I am trying to convert a spark dataframe to pandas dataframe on Azure databricks. But I get the following error:
Exception: arrow is not supported when using file-based collect
I have tried the reference code using the link: https://docs.databricks.com/spark/latest/spark-sql/spark-pandas.html
First I read csv file using the following line:
#read file
df1 = spark.read.csv('/mnt/test/sample.csv', header = True)
Next I try to convert this to pandas dataframe using this code below:
# Enable Arrow-based columnar data transfers
spark.conf.set("spark.sql.execution.arrow.enabled", "true")
# Convert the Spark DataFrame to a Pandas DataFrame
pandas_df = df1.select("*").toPandas()
But while doing this I get this error: Exception: arrow is not supported when using file-based collect
Here is the full expansion of the error message:
Exception: arrow is not supported when using file-based collect
---------------------------------------------------------------------------
Exception Traceback (most recent call last)

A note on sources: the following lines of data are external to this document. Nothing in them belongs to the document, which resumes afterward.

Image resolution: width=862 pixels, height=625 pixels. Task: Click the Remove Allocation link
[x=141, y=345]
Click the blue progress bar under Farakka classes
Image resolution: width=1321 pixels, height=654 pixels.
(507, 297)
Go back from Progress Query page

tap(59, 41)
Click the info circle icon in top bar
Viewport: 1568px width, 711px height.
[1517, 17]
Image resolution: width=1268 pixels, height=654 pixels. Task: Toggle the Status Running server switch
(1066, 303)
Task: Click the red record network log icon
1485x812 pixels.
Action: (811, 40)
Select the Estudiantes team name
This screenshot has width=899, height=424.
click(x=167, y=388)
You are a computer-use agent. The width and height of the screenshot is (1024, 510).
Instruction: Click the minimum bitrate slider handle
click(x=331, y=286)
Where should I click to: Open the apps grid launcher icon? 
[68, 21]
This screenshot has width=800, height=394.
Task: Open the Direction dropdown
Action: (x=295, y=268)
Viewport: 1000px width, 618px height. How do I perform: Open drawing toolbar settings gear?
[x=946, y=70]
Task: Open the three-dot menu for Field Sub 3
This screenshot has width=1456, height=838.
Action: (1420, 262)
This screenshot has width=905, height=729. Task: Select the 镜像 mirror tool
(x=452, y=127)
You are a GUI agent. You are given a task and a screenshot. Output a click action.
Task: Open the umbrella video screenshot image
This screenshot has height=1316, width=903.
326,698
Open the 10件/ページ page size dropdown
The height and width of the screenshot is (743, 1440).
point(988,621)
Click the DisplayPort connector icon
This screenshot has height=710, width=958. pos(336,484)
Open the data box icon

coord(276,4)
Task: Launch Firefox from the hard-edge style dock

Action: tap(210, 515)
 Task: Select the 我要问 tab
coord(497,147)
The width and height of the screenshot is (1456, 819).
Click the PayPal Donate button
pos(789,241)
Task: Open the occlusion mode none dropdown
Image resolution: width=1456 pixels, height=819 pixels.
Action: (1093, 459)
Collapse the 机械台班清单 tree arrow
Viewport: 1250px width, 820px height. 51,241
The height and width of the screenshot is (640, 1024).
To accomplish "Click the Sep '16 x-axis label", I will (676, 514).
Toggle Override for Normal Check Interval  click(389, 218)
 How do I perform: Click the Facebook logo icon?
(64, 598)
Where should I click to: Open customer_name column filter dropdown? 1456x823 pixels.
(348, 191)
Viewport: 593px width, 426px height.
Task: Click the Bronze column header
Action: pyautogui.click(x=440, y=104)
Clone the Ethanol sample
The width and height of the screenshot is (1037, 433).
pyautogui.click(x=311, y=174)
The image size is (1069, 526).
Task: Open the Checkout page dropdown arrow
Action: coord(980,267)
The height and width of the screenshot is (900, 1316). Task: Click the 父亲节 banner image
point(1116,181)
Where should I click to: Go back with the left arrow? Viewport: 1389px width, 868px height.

<command-3700677352136413> in <module>()
2 spark.conf.set("spark.sql.execution.arrow.enabled", "true")
3 # Convert the Spark DataFrame to a Pandas DataFrame
----> 4 pandas_df = df1.select("*").toPandas()
/databricks/spark/python/pyspark/sql/dataframe.py in toPandas(self)
2169 _check_dataframe_localize_timestamps
2170 import pyarrow
-> 2171 batches = self._collectAsArrow()
2172 if len(batches) > 0:
2173 table = pyarrow.Table.from_batches(batches)
/databricks/spark/python/pyspark/sql/dataframe.py in _collectAsArrow(self)
2225 """
2226 if self._sc._conf.get(self._sc._jvm.PythonSecurityUtils.USE_FILE_BASED_COLLECT()):
-> 2227 raise Exception("arrow is not supported when using file-based collect")
2228 with SCCallSiteSync(self._sc) as css:
2229 sock_info = self._jdf.collectAsArrowToPython()
Exception: arrow is not supported when using file-based collect
Can someone please help?
I finally figured out the solution. It was the Runtime version of the cluster that had to be changed. Created a new cluster and tested with it Runtime Version 5.5 and it seemed to run fine.